Louise Allen

1404 – Breaking down the barriers to effective preceptor-student feedback practices in clinical nursing education

The purpose of this presentation is to share what we have discovered about how preceptor-student feedback processes during clinical placement, can be influenced by the introduction of a standardised feedback tool.

Feedback given to nursing students from experienced clinicians in clinical education is essential in developing competent nurses. When done well, it offers measured performance against standards required by the nursing health profession, promoting learning and behavioural change. Despite this, numerous barriers to effective feedback processes are described in health education literature.

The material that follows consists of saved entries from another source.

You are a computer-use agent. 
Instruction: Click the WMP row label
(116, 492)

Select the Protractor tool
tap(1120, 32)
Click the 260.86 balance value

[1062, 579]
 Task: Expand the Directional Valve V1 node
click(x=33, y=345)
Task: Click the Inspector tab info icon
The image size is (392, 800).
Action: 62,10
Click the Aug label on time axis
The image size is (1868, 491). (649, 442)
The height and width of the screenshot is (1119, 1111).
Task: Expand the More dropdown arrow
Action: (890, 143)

A qualitative descriptive design was used to determine whether the introduction of a Daily Feedback Tool (DFT) affected nursing students and clinical supervisors (preceptors) experiences in nursing clinical education to overcome some of the reported barriers to effective feedback processes.

Semi-structured focus groups were held with eight groups, and data was analysed using aspects of Grounded Theory. These aspects included purposive sampling and system analysis which informed the following stages of data collection.

Participants reported that the introduction of the DFT overcame some of the reported barriers, particularly relating to the frequency of feedback occasions, and the traditionally didactic, teacher-led feedback conversations. In early stages, students relied upon preceptors to initiate and lead feedback episodes. However, once trusting preceptor-student relationships were formed, students developed confidence in self-evaluating their own performances, and actively sought feedback -improving feedback experiences for both learners and teachers.

The DFT was reported to influence the development of trusting preceptor-student relationships, which gave the learner agency confidence to seek feedback.